Henry Stephens, MRCS (March 1796 – 15 September 1864) was a doctor, surgeon, chemist, writer, poet, inventor and entrepreneur. At medical school in London he was a friend of, and shared rooms with, poet John Keats, later wrote treatises on hernia and cholera, and conducted experiments to improve writing fluids and wood stains. In 1832 he invented an indelible blue-black writing fluid, patented it in 1837 and later formed the Stephens' Ink company which grew into a worldwide brand with a famous inkblot image.
Henry Stephens was born in Holborn, London, the second son of Joseph Stephens (1771–1820) and his wife Catherine (1763–1843), née Farey, but along with his elder brother John was soon moved to more rural Hertfordshire. The family lived briefly in Hatfield where sisters Frances (1798–1860) and Catherine (1800–1855) were born. Around 1801 they moved to Redbourn near St Albans where a fifth child, Josiah (1804–1865) was born. Joseph Stephens became the innkeeper at The Bull, the principal inn and busy staging-post in Redbourn High Street on a main stagecoach route between London and the north.

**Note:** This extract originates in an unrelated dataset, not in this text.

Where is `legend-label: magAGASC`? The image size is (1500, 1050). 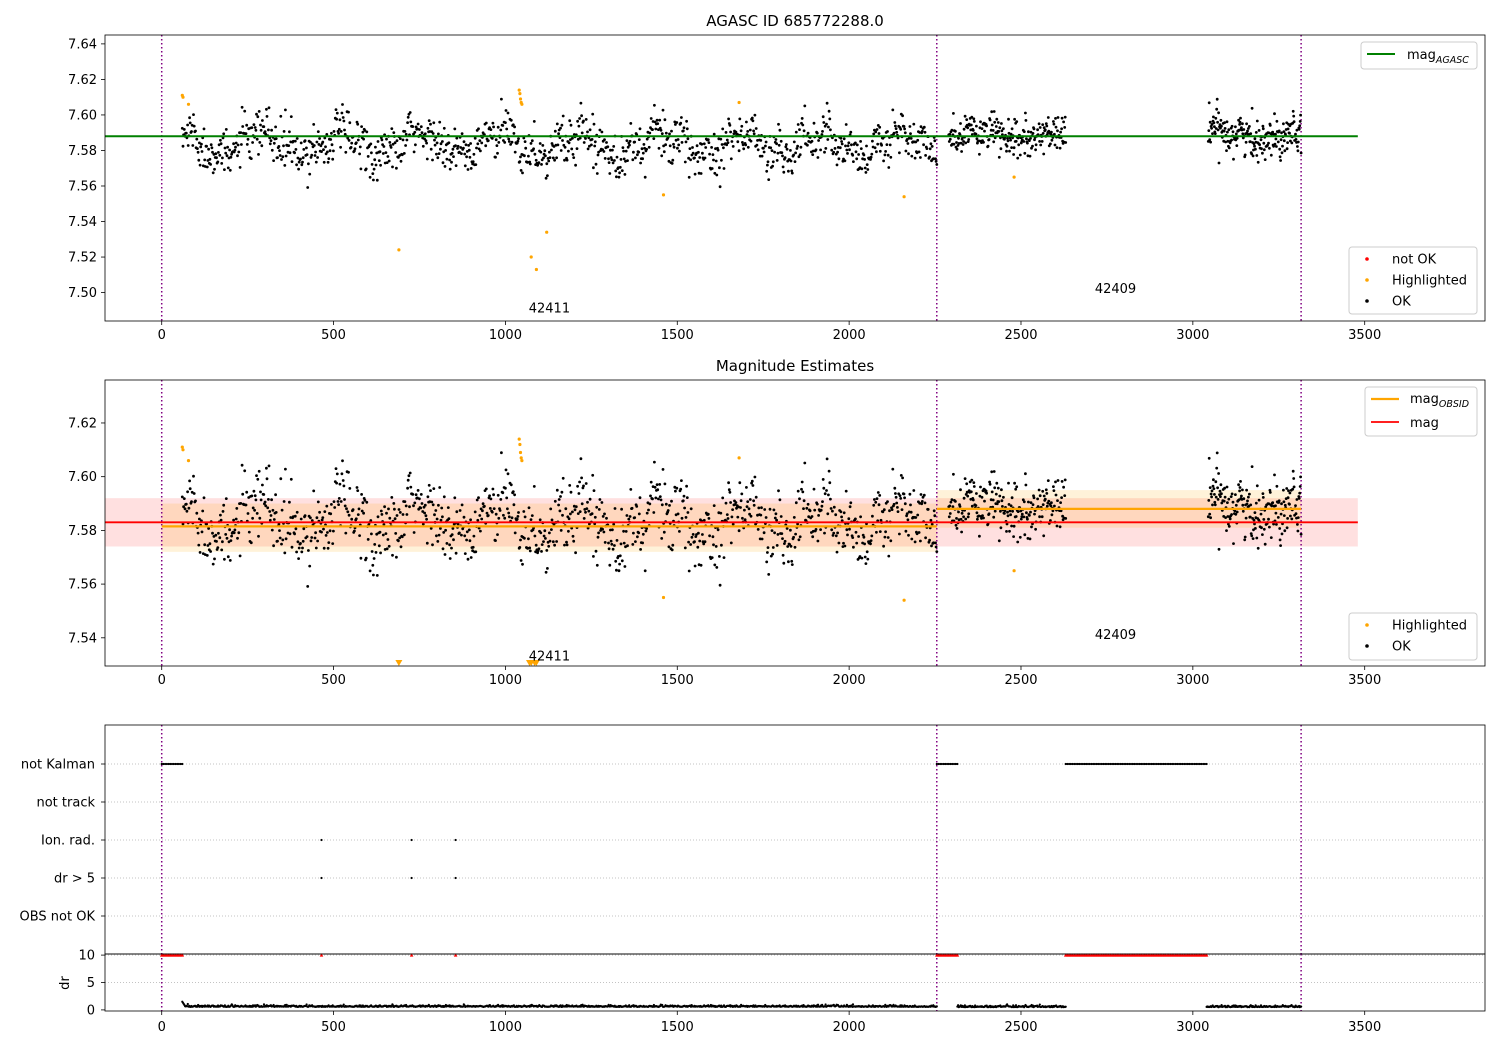
legend-label: magAGASC is located at coordinates (1438, 57).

In 1811 Stephens was apprenticed to a local doctor in Markyate three miles north of Redbourn and in 1815 enrolled as a pupil in the united teaching school of Guy's and St Thomas' Hospital in London. He shared lodgings at 28 St Thomas Street, Southwark, with George Wilson Mackereth, whose daughter Stephens' son, Henry Charles, later married, and with John Keats, who was to become famous as a poet, and who died in Rome in 1821. It is on record that in 1816 Stephens helped Keats compose the line from Endymion book 1, "A thing of beauty is a joy forever ..."
On 14 March 2002, as part of the 'Re-weaving Rainbows' event of National Science Week 2002, Poet Laureate Sir Andrew Motion unveiled a blue plaque on the front wall of 28 St Thomas Street to commemorate the sharing of lodgings there by Keats and Stephens while they were medical students at Guy's and St Thomas' Hospital in 1815–16.